The Drive for Standards

The issues caused by unstructured data have challenged IT organizations in all industries, and many efforts have been made to solve them, including efforts in the area of chemistry. For example, there have been several data format standardization efforts in recent years for spectroscopy and spectrometry data: AND1, JCAMP-DX, SpectroML3, and mzML—to name a few.4

More recent efforts include the Analytical Information Markup Language (AnIML), which boasts an open format for scientific data based on a neutral XML format. The AnIML format is currently in pre-release and is moving through the finalization stages of the balloting process at the American Society for Testing and Materials.

Such efforts have attracted the attention of the Allotrope Foundation, an international association of pharmaceutical and biotech companies dedicated to the building of a "Laboratory Framework" to improve efficiency in data acquisition, archiving, and management.
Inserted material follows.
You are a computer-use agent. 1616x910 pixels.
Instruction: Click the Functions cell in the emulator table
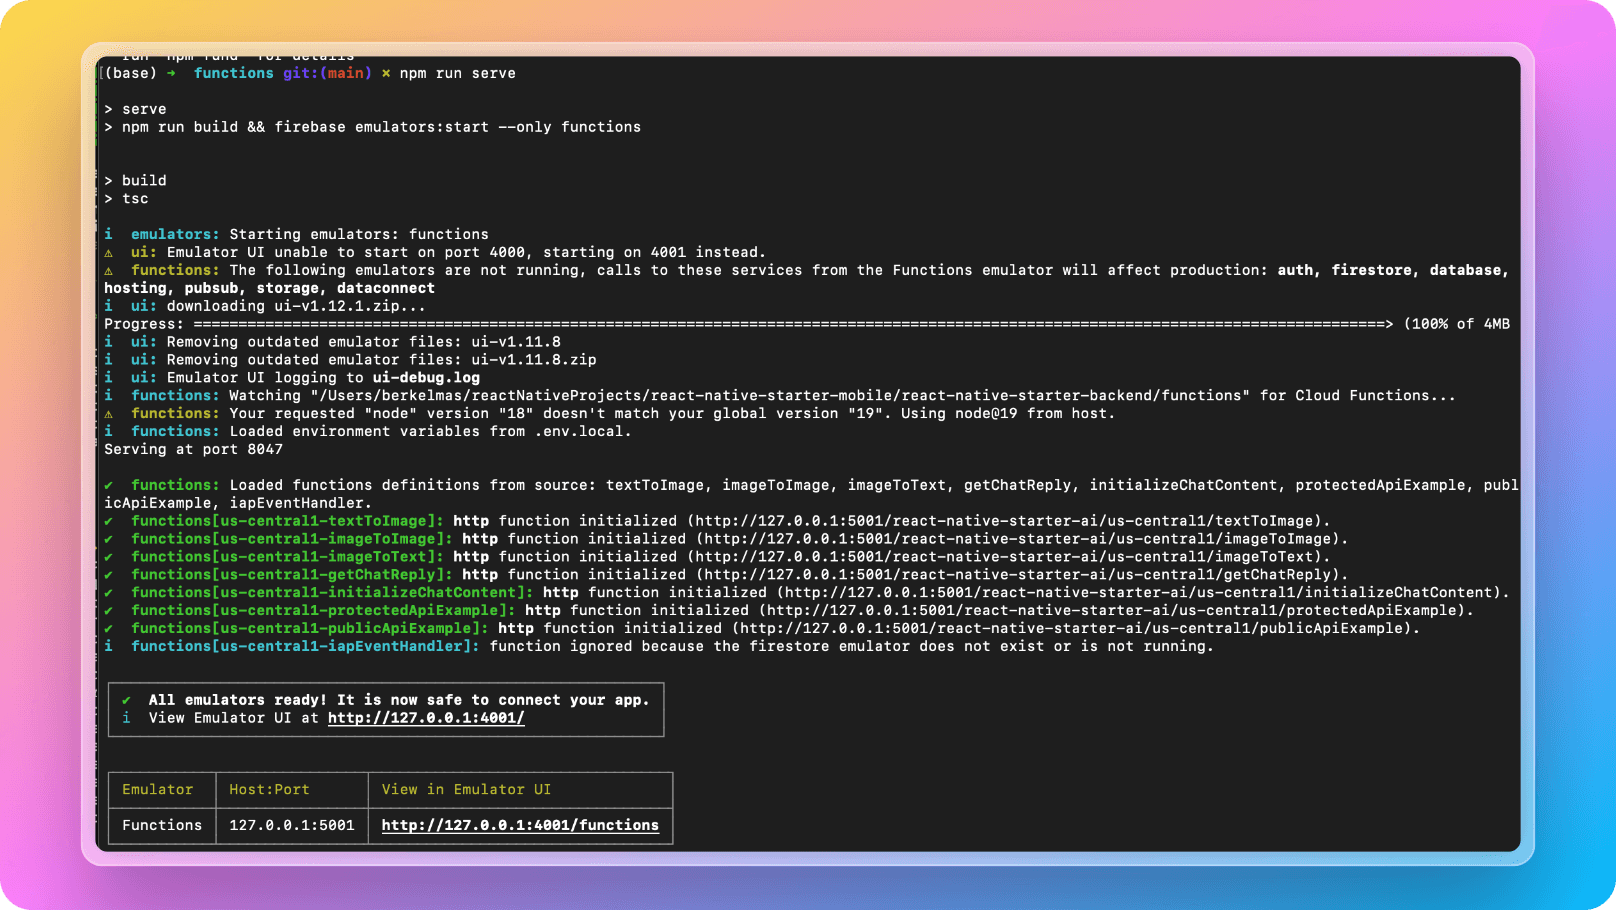coord(162,825)
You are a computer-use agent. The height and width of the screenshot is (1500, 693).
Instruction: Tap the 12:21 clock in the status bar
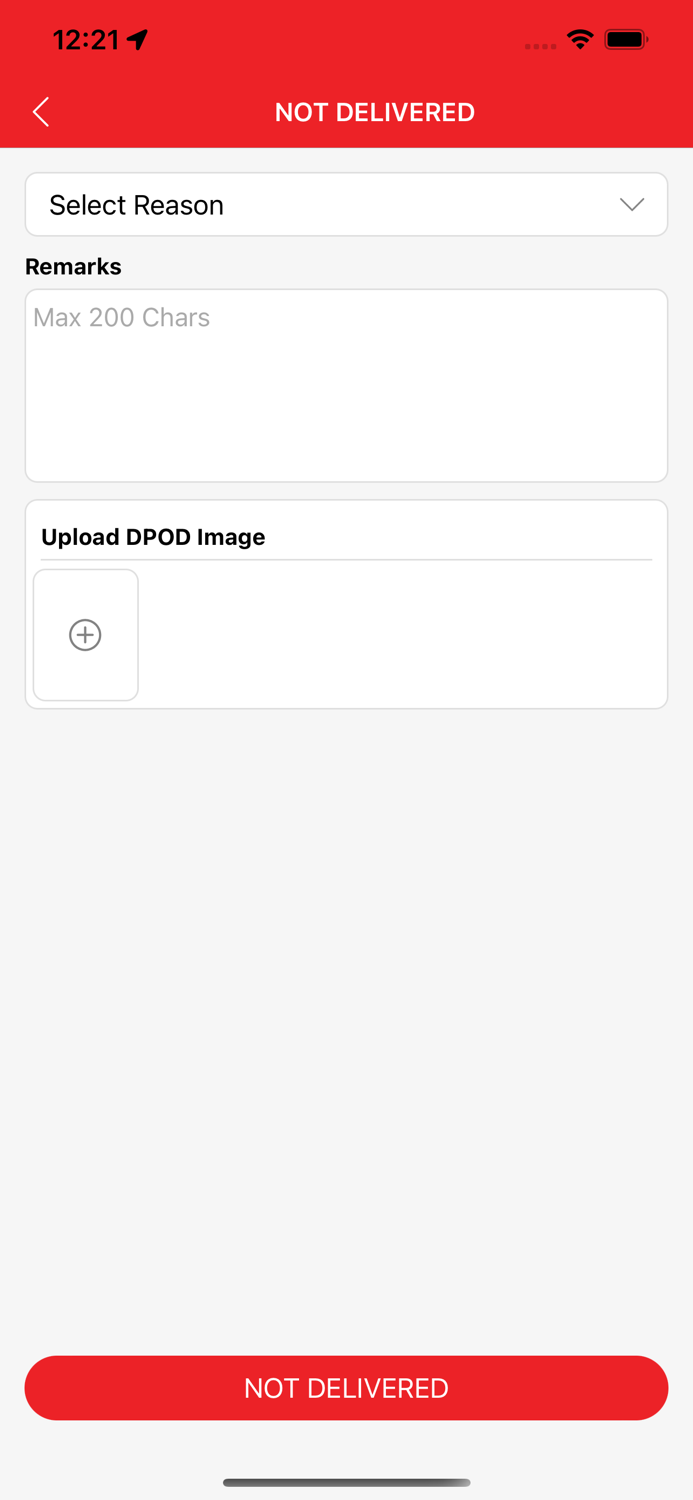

One of the major initiatives that the Foundation is taking on is the attempted implementation of common standards for all analytical data and contextual metadata generated in laboratory workflows.5 The Allotrope Foundation has stressed that it is not a standards body and that this work includes the evaluation and potential adaptation and extension of existing standards such as those described earlier.

While ambitious and very well organized, time will tell if these efforts will be adopted by the different industries that routinely acquire analytical instrument data and whether they can absolve them from the one-and-done data life cycle. A major challenge of these initiatives historically has been receiving full buy-in from the many major hardware and software vendors in the analytical chemistry marketplace who produce the many different proprietary data formats.

The groups behind AnIML and Allotrope have strived mightily to achieve the level of collaboration required to deliver a true industry standard. Regardless of how it is achieved, such a standard will doubtless enable technology solutions; hasten vendor-agnostic analytical data management; and open up a range of possibilities for organizations to increase productivity, save time, improve problem-solving, and bring more new innovations to the marketplace.


2 Ryan Sasaki and Bruce Pharr. Unified Laboratory Intelligence White Paper. February 2013.
3 Susan Feldman and Chris Sherman. The High Cost of Not Finding Information. IDC #29127. April 2003.
4 Burkhard Schaefer. A Fresh Look at the AnIML Data Standard.
5 James Vergis and Dana Vanderwall. Standardizing Data Management. In Analytical and Bioanalytical Testing: s20. BioPharm International. August 2014.